Daniel sendiri sadar, tak hanya Marcello. Bahkan teman kecilnya ini juga meragukan Nafisah. Ada apa dengan orang-orang ini? Memangnya salah kalau seandainya Nafisah tahu semua ini? Seandainya suatu saat tahu pun, ia yakin Nafisah tidak akan membeberkan semuanya.
Justru Nafisah akan terus bersamanya di saat kesulitan itu datang. Daniel yakin itu. Ia bisa merasakan sedikit banyaknya Nafisah mulai ada hati padanya walaupun persentase nya masih kecil.
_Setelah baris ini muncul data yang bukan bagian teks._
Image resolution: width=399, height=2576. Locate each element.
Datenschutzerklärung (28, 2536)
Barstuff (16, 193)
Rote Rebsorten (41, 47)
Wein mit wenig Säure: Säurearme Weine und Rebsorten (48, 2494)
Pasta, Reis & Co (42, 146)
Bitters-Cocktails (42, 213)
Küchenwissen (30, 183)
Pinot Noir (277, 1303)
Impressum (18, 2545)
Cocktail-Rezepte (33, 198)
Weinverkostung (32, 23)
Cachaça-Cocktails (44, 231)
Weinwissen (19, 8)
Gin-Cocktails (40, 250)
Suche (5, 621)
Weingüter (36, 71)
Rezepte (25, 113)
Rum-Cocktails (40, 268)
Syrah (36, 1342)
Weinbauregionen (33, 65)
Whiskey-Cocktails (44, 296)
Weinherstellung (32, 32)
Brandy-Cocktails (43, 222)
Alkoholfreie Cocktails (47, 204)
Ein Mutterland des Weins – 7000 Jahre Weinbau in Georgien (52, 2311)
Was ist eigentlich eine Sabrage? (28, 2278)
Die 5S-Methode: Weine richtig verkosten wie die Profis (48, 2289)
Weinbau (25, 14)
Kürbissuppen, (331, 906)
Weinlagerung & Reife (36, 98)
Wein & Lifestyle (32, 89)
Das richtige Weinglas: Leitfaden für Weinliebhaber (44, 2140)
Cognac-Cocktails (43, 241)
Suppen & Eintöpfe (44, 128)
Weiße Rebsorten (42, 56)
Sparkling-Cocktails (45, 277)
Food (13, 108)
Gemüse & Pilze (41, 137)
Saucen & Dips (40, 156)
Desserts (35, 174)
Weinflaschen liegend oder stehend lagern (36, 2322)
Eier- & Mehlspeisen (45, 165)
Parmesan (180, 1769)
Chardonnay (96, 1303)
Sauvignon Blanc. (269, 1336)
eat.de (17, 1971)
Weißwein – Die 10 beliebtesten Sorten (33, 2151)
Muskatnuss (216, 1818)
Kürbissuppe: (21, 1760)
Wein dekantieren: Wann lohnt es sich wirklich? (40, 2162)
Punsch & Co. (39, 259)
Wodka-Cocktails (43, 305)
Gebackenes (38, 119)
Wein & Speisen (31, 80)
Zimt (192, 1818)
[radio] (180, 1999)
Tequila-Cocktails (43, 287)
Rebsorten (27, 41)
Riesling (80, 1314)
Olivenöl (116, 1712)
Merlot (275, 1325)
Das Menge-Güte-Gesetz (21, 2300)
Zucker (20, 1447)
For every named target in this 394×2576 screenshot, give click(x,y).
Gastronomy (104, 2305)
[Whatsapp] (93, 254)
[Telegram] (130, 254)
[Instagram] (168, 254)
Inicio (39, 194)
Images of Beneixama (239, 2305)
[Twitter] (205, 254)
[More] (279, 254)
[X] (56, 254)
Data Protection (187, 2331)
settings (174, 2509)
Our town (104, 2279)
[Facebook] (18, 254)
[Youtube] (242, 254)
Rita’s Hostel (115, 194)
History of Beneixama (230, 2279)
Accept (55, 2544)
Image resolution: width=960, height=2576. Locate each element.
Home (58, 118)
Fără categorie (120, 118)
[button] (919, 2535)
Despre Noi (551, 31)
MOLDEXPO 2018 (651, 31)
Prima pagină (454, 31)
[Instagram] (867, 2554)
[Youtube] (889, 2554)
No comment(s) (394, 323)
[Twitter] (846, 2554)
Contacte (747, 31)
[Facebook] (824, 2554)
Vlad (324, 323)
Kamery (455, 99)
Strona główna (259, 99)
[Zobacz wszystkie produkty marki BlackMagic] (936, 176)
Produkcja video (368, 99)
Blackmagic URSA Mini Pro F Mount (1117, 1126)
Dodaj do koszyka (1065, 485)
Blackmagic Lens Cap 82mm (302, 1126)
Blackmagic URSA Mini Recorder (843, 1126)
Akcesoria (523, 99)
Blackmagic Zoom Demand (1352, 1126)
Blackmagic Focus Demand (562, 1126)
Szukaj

"Kau sudah tahu kalau dirimu melakukan tindakan pembunuhan ini karena saat itu kau terancam. Pria itu hendak memperkosamu. Bahkan pria itu juga di suruh sama anak angkat orang tuamu. Setelah kau mengetahuinya, apa yang ingin kau lakukan sekarang? Kalau kau ingin kembali ke negaramu aku bisa mengurusnya."
Ntah kenapa kedua mata Sofia memanas. Ia ingin sekali menangis. Terlalu lelah dengan semua situasi. Ternyata sejauh apapun dia bersembunyi, kenyataannya adalah ia tetap seorang penjahat yang kabur. Di incar mata-mata, lari dari masalah. Lari dari hukum.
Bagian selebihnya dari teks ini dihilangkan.